● Material for this task
····················

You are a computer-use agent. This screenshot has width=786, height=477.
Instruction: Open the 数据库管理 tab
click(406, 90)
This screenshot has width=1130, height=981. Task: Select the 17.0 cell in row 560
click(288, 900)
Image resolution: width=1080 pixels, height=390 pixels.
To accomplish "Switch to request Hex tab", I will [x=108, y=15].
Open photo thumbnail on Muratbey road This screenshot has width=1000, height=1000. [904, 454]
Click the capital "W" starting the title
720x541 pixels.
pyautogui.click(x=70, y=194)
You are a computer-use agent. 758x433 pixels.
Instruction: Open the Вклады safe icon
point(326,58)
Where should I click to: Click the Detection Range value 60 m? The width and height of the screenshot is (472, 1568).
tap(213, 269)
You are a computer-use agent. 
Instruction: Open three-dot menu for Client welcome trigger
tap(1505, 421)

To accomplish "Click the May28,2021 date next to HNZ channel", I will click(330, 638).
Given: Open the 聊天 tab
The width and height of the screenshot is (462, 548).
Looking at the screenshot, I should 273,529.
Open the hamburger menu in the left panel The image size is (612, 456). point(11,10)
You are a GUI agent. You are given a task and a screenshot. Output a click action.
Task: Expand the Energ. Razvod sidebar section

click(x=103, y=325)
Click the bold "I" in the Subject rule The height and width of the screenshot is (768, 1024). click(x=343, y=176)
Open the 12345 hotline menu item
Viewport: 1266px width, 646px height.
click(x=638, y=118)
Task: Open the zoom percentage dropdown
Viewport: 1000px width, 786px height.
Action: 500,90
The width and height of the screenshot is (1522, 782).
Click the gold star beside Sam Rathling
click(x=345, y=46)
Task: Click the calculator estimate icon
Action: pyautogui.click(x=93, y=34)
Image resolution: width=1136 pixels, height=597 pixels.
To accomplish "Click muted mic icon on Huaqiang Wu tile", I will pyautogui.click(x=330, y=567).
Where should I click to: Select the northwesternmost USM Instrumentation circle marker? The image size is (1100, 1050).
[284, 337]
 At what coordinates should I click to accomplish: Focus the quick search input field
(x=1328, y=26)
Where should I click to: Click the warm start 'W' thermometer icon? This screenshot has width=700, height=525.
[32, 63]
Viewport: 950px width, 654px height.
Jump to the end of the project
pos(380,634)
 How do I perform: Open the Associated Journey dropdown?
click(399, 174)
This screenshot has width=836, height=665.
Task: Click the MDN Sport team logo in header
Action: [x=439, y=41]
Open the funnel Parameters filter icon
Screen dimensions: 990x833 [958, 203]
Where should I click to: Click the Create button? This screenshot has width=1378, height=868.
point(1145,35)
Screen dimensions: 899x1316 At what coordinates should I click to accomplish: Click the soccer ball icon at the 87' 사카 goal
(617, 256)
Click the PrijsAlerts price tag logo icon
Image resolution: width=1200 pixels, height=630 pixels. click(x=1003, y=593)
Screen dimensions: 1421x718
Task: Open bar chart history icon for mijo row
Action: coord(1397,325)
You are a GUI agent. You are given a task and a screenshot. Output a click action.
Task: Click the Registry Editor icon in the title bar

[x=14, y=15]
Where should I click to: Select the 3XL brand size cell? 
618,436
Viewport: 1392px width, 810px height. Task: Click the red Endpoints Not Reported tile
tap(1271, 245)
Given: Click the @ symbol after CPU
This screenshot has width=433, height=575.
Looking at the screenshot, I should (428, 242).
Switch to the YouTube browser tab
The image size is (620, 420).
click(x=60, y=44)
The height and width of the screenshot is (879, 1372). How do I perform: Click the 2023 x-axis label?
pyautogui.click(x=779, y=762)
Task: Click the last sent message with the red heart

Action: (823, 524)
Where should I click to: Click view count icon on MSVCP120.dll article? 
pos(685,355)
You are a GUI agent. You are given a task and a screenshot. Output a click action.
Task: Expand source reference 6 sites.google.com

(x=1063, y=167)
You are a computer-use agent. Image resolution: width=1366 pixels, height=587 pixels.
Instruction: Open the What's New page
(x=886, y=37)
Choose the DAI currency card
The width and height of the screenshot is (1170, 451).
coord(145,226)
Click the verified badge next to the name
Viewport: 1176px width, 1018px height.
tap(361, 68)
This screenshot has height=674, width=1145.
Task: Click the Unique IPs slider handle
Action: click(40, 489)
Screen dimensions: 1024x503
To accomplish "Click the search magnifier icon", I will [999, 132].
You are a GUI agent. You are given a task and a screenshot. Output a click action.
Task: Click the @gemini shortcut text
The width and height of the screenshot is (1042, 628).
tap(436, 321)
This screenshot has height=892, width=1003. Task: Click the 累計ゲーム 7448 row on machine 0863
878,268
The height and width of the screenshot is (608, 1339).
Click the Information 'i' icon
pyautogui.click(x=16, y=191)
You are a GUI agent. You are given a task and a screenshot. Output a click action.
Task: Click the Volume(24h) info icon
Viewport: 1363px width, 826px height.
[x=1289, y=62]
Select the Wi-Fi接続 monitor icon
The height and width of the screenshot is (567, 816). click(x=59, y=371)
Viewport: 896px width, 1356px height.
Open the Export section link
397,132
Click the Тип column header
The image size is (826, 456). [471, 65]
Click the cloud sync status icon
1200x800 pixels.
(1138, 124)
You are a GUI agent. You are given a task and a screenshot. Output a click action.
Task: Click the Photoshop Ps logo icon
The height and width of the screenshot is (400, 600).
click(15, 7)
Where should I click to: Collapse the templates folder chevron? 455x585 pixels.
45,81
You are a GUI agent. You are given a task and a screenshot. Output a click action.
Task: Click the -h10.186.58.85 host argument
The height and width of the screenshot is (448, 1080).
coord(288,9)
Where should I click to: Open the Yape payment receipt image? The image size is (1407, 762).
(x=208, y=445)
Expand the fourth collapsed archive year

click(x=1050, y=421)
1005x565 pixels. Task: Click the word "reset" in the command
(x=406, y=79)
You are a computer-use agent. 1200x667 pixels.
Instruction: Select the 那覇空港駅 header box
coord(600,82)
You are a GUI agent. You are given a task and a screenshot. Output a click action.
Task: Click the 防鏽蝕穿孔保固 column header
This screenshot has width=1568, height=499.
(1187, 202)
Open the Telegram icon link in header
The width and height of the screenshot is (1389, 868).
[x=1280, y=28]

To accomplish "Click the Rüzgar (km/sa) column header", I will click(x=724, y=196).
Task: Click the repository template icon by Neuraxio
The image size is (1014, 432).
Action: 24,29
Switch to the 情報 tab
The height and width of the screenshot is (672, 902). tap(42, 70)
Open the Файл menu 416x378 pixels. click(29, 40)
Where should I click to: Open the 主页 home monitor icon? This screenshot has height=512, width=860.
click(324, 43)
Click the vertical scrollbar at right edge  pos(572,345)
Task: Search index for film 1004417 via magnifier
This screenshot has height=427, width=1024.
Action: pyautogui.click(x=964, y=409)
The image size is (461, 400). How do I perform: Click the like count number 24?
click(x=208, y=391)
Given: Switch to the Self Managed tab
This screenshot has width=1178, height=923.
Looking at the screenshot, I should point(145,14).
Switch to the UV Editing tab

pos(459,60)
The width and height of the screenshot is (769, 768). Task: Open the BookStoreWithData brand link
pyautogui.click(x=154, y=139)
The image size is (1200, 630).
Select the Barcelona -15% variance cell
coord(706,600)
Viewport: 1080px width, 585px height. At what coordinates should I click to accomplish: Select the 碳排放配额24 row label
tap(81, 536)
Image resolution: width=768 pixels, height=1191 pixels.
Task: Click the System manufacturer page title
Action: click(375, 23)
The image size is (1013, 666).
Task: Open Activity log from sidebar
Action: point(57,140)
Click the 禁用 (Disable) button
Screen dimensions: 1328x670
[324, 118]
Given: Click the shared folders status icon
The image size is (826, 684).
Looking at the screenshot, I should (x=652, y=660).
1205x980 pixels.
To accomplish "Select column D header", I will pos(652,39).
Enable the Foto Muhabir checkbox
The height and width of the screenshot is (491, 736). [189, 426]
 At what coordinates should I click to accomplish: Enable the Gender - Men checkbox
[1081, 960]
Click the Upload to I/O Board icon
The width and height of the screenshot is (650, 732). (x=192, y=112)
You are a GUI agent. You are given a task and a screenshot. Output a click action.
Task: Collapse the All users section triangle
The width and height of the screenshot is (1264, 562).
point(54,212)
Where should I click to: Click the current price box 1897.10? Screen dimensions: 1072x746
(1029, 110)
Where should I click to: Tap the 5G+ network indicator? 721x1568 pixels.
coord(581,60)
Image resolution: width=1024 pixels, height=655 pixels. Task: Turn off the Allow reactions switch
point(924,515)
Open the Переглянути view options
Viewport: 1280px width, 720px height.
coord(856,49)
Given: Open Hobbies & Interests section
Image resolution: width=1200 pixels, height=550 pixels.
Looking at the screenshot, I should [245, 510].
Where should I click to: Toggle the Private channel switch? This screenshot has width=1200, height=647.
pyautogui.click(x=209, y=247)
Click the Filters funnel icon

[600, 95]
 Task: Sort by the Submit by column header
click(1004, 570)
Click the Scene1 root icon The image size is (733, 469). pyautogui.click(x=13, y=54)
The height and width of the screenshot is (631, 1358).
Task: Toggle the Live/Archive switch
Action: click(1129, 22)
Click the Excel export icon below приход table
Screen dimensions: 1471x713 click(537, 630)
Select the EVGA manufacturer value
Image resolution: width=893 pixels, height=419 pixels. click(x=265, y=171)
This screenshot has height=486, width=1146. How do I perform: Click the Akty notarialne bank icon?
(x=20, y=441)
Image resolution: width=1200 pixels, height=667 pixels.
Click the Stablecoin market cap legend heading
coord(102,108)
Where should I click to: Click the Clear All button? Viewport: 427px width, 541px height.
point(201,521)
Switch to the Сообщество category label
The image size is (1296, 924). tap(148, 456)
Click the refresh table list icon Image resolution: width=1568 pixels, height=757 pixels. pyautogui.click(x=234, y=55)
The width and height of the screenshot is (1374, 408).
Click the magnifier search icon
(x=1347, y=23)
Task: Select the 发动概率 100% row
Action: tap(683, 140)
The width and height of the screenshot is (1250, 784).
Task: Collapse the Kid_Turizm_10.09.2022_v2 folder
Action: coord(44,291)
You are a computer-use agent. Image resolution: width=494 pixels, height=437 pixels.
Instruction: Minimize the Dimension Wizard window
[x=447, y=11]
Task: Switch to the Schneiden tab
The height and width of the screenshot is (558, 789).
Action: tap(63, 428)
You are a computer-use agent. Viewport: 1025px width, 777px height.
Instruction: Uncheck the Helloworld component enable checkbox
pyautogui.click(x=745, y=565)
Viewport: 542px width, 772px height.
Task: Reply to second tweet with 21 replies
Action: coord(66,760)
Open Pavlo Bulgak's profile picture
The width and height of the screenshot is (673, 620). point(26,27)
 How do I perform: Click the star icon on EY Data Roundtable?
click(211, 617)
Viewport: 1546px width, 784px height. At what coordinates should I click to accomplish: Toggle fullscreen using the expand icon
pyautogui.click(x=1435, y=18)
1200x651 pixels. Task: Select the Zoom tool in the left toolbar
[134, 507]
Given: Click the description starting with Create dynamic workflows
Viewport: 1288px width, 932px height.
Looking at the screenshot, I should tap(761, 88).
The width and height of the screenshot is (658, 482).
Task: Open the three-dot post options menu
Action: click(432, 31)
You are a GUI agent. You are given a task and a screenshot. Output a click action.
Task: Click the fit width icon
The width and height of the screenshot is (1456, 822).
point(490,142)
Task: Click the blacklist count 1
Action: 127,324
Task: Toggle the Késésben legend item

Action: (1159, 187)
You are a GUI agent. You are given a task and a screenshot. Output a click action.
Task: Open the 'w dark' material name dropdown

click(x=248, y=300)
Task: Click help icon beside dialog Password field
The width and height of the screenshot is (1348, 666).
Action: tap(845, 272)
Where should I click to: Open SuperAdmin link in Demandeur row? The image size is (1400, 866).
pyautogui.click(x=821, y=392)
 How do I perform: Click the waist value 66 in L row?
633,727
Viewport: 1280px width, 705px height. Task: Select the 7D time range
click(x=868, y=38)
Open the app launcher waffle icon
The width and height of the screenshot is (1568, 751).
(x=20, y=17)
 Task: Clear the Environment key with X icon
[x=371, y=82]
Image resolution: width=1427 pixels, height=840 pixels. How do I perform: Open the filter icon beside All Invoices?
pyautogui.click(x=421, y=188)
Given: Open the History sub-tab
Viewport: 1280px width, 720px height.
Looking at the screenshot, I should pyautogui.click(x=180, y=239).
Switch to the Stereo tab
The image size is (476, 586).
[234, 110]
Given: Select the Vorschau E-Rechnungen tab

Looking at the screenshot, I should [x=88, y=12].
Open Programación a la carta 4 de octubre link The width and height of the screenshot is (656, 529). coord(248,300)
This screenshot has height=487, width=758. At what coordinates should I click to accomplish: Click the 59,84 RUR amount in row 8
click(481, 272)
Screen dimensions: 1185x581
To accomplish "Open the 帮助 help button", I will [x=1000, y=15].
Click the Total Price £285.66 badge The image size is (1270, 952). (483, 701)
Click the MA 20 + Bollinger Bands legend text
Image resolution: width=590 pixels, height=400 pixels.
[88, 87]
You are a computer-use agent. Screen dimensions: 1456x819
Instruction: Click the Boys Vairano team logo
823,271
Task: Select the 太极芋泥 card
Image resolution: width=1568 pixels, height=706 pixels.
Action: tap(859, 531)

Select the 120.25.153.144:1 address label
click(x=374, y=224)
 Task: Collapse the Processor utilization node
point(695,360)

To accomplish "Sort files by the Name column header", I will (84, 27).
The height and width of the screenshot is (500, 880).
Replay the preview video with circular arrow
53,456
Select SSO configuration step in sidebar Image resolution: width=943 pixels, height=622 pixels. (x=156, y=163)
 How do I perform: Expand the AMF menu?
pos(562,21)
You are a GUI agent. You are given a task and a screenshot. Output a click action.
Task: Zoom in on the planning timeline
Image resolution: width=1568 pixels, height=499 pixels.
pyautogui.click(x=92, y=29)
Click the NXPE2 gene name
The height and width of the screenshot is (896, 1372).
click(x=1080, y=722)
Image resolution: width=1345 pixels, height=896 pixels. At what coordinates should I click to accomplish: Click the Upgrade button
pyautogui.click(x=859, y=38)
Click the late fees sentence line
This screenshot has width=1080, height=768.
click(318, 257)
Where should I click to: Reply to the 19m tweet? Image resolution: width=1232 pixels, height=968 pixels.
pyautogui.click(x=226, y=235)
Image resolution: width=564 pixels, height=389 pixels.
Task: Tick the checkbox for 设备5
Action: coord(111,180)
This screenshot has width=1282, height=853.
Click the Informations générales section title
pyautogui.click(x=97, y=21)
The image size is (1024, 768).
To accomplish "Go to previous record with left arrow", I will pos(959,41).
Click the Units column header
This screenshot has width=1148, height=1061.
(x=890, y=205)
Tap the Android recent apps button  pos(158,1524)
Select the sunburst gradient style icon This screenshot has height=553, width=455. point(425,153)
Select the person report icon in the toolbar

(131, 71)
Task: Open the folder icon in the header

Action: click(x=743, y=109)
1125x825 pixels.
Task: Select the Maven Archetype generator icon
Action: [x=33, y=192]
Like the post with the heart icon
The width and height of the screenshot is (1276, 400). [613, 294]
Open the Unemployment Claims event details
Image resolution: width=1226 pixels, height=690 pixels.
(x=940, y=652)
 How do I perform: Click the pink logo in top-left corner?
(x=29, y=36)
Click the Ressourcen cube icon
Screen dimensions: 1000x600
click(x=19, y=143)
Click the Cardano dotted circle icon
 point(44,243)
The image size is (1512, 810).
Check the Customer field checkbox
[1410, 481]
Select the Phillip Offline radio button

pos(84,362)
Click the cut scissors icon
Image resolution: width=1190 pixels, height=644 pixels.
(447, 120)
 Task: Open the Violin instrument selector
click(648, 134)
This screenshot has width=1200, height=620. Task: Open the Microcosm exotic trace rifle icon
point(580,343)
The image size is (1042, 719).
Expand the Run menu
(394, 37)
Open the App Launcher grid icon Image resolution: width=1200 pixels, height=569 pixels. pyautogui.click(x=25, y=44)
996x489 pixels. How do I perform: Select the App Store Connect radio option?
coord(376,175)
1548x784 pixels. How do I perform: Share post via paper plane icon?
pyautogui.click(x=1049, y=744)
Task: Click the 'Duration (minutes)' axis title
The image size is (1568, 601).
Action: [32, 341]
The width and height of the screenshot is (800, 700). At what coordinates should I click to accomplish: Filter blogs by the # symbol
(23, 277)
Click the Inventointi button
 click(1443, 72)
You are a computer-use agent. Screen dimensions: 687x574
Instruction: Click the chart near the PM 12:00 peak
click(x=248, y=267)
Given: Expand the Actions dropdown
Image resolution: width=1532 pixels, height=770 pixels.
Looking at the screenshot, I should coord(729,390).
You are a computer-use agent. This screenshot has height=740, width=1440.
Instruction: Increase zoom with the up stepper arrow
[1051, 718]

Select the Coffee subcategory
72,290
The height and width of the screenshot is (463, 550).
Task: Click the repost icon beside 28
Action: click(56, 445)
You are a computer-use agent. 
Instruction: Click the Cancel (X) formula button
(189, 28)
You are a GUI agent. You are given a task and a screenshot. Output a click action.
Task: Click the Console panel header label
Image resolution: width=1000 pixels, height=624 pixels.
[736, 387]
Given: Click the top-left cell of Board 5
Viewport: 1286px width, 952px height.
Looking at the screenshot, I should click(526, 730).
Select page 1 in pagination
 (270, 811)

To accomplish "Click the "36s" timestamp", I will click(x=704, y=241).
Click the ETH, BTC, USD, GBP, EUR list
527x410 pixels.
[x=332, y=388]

····················

● What you have to do
The word to look for is "panel"; copy out every line of the entries that holds it.

● Response
Open the hamburger menu in the left panel The image size is (612, 456). point(11,10)
Task: Click the Console panel header label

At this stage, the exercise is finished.